[EM] Real Ballot Data & Analysis

James Gilmour jgilmour at globalnet.co.uk
Sat Mar 6 07:27:05 PST 2004


> At 12:26 AM +0000 3/6/04, James Gilmour wrote:
> >We'll never know because we do not have access to the real ballots.
> >You'll find papers by Brian Wichman and others on the generation of 
> >"plausible election data" in the journal 'Voting matters' and 
> >possibly elsewhere.

Eric asked: 
> What do they argue?

If I have understood their methodology correctly, for a series of STV-PR elections, they worked out
the average probabilities for the successive ballot paper preferences they could determine from the
vote transfers reported on the result sheets.  They then applied those probabilities to generate the
patterns of successive preferences that could not be determined from the result sheets.  That way
they re-generated a complete set of ballot papers for each election, all marked with plausible
sequences of preferences.  When "counted" according to the rules actually used in the relevant
public elections, the ballot papers gave results identical to those originally published.  These
analysts wanted the ballot papers to count under different versions of STV-PR (eg ERS72, ERS76,
ERS97, Dáil Éireann, Meek) to see what differences might arise.
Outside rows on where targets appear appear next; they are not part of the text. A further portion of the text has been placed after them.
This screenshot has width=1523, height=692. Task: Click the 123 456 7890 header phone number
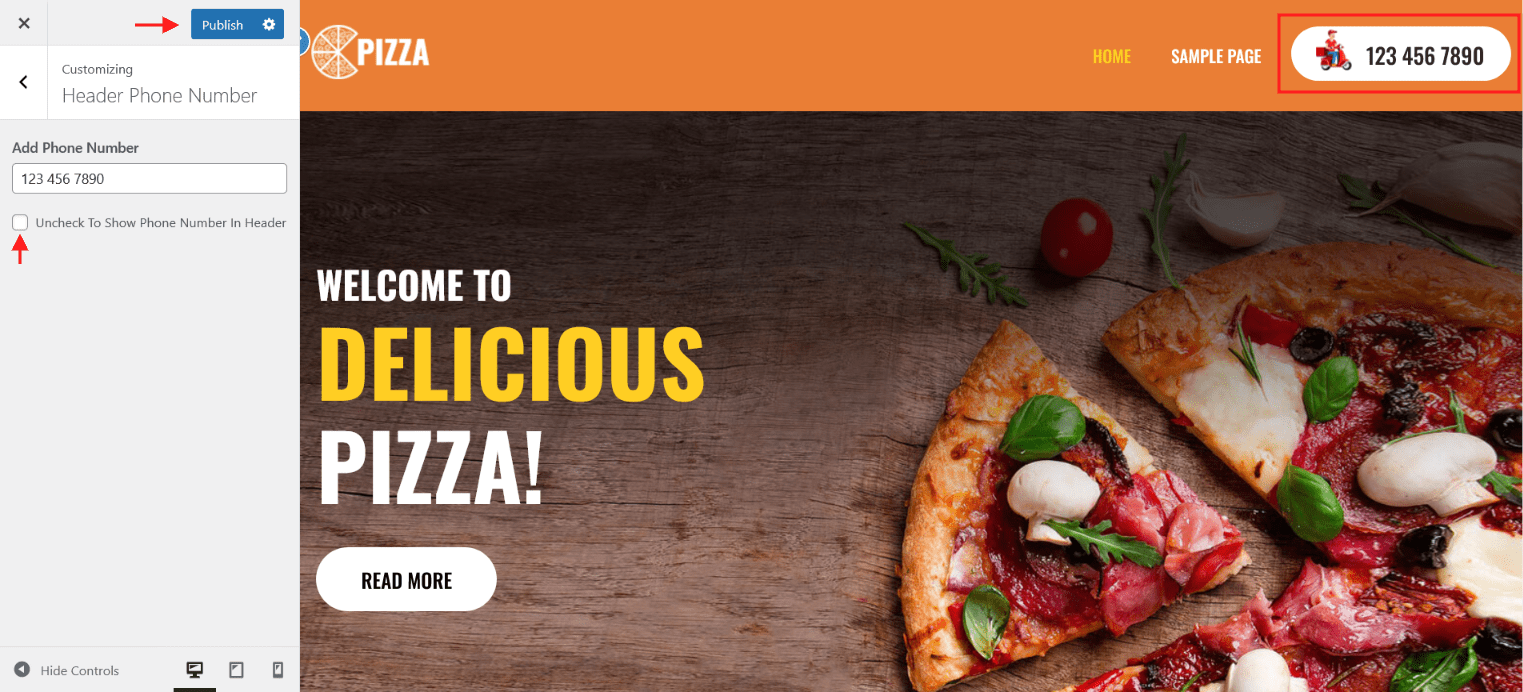point(1424,56)
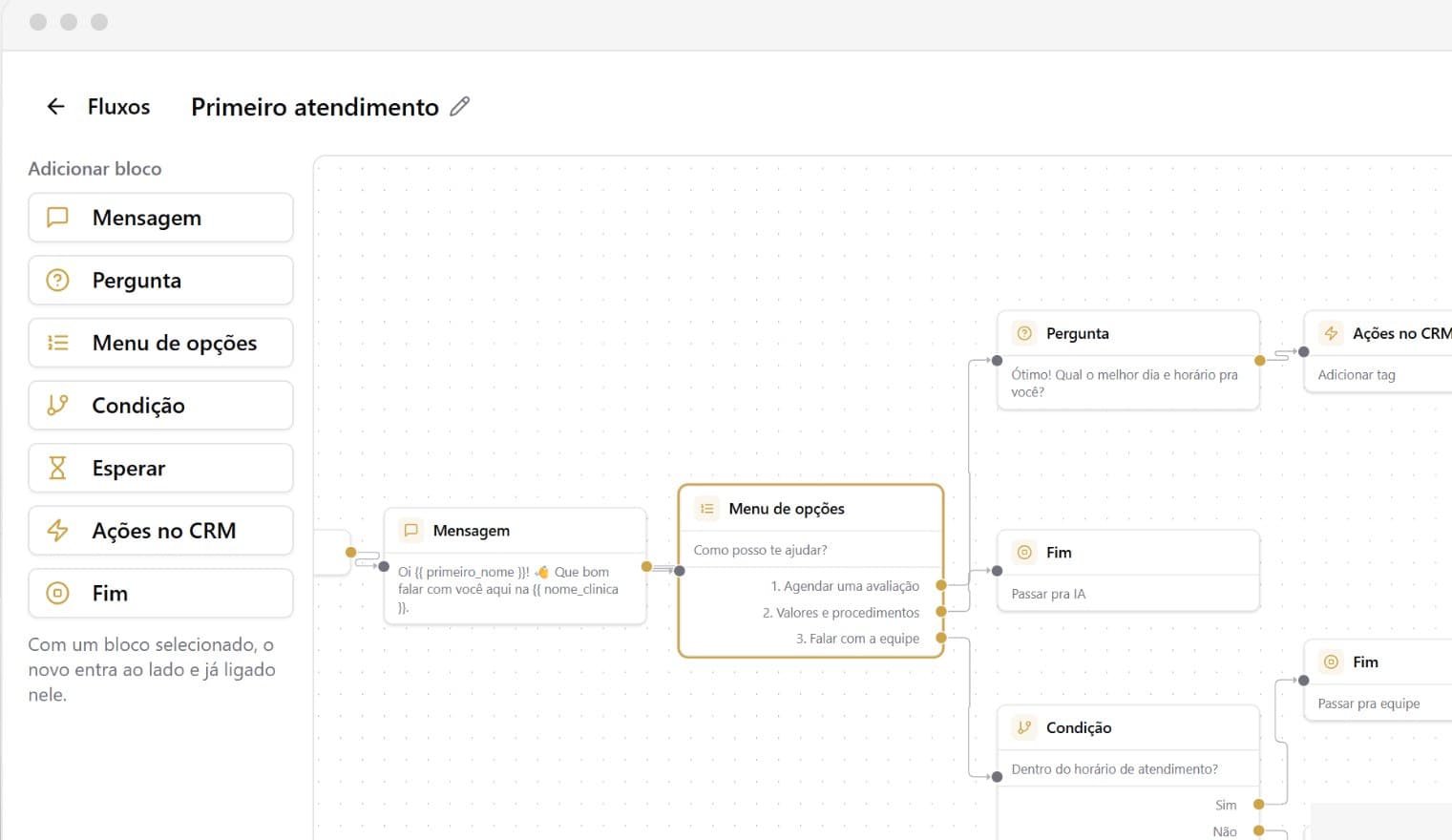Screen dimensions: 1452x840
Task: Click the branch icon beside Condição in sidebar
Action: [57, 405]
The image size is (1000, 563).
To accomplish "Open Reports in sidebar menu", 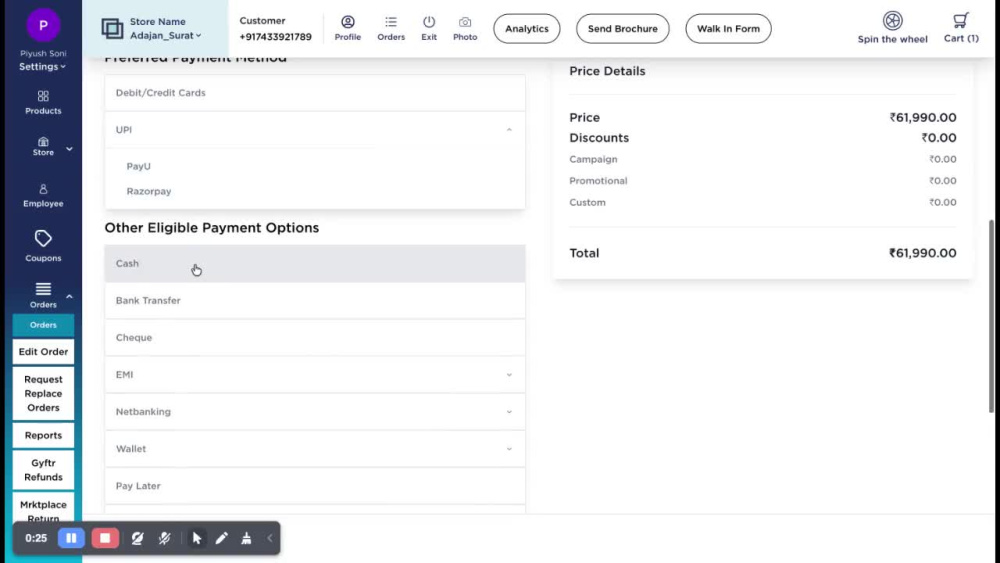I will (x=43, y=435).
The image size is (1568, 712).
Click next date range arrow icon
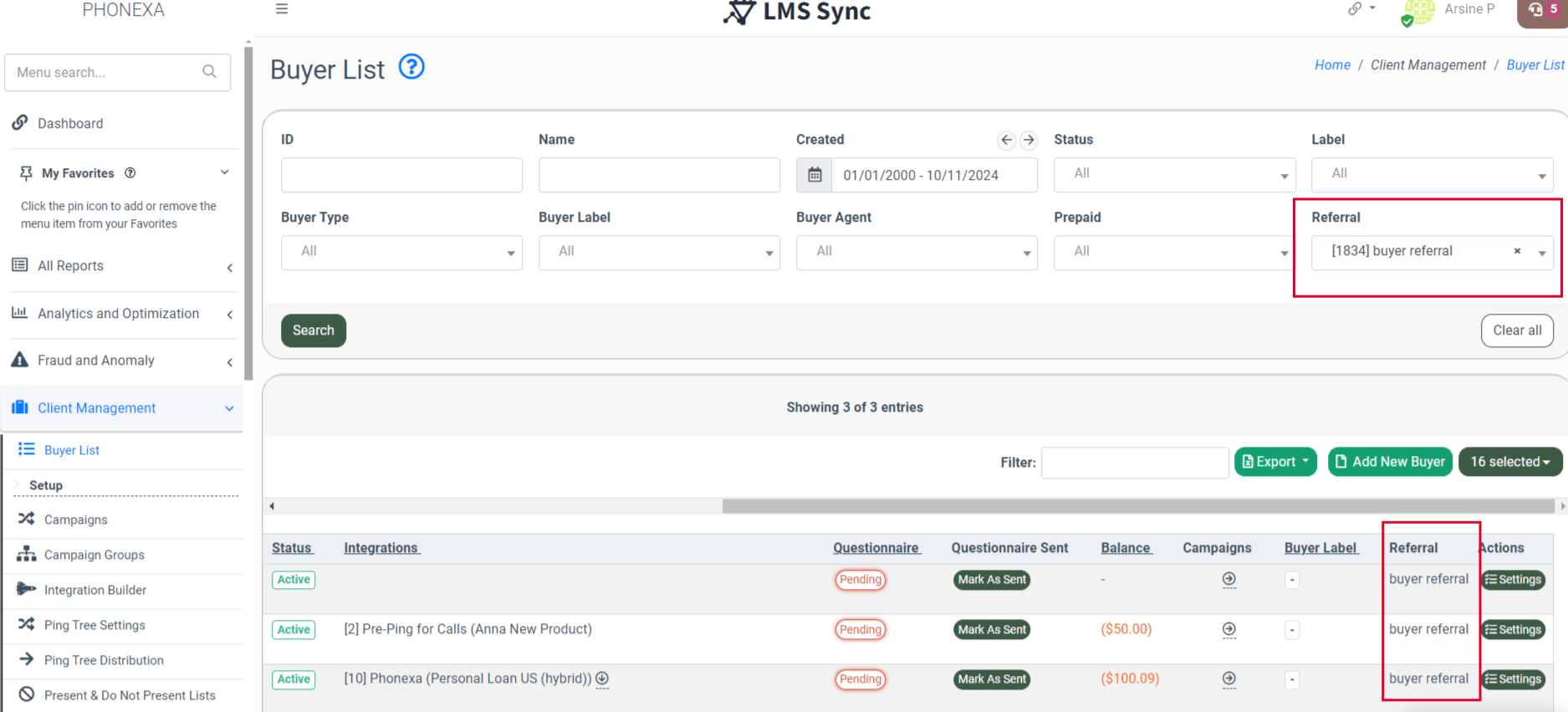point(1029,140)
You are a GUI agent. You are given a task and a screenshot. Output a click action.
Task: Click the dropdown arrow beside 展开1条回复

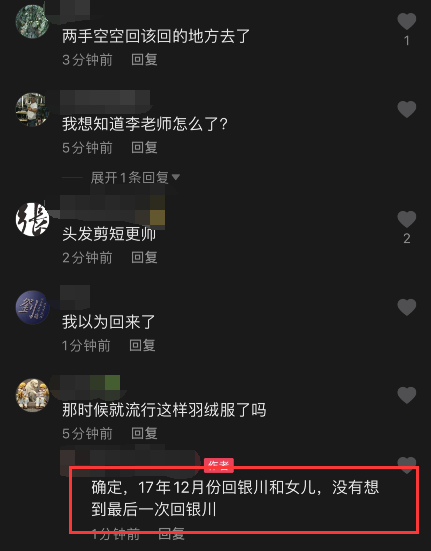click(176, 177)
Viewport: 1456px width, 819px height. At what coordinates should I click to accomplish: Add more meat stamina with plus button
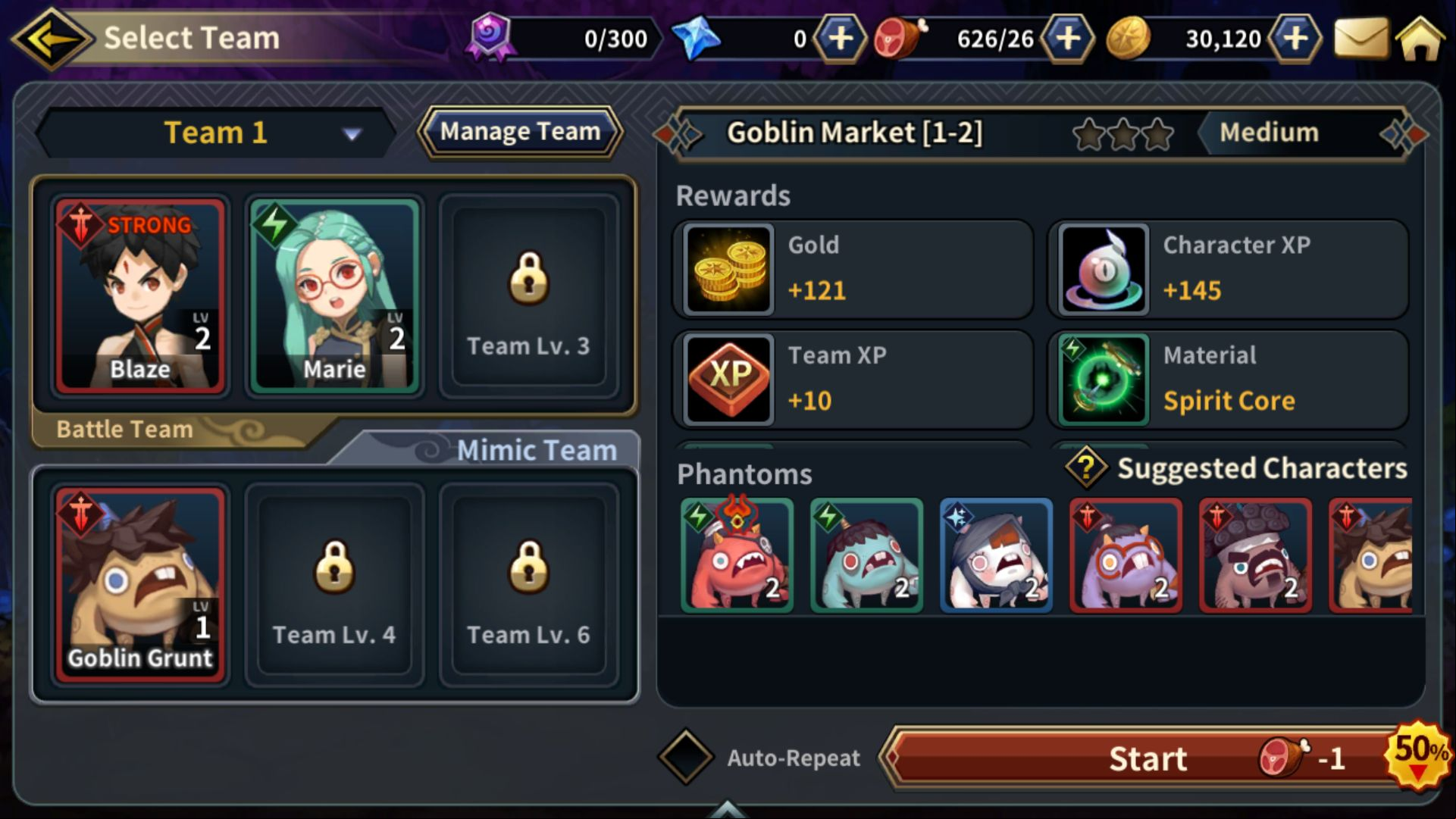pos(1067,38)
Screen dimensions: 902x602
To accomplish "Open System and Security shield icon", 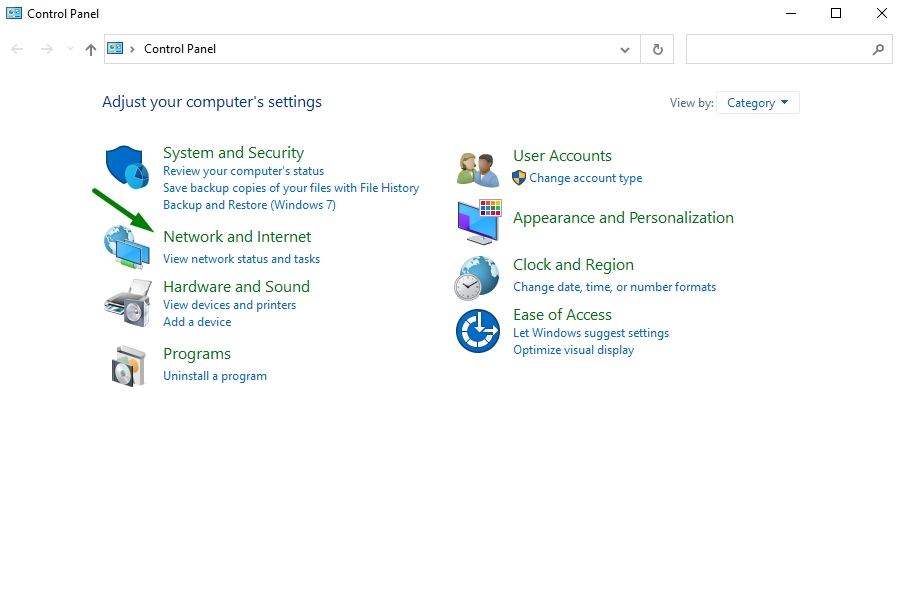I will coord(127,167).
> >[snip] These realities would certainly affect the simulation of an 
> >STV-PR (multi-winner) election.
> Well, as I pointed out, there are 15 cases in which just a single 
> winner was being looked for, in which case, doesn't STV become IRV?

Agreed.

> 
> And this certainly leads me to think that collecting more single 
> winner data would be quite useful, which is why I plan to make those 
> changes to my site.

I agree.  But care must be taken in the subsequent use of such data, for the reasons Forest pointed
out in his post on this topic dated 6 March.  Indeed, I would suggest that analysing (counting) by a
different method the voting patterns of votes cast for counting under one method will not give a
very useful result.  A valid analysis would be obtained only when the same voters are asked to
complete several different ballot papers for the same election, having been given details of the
different counting methods and their effects (real and imagined).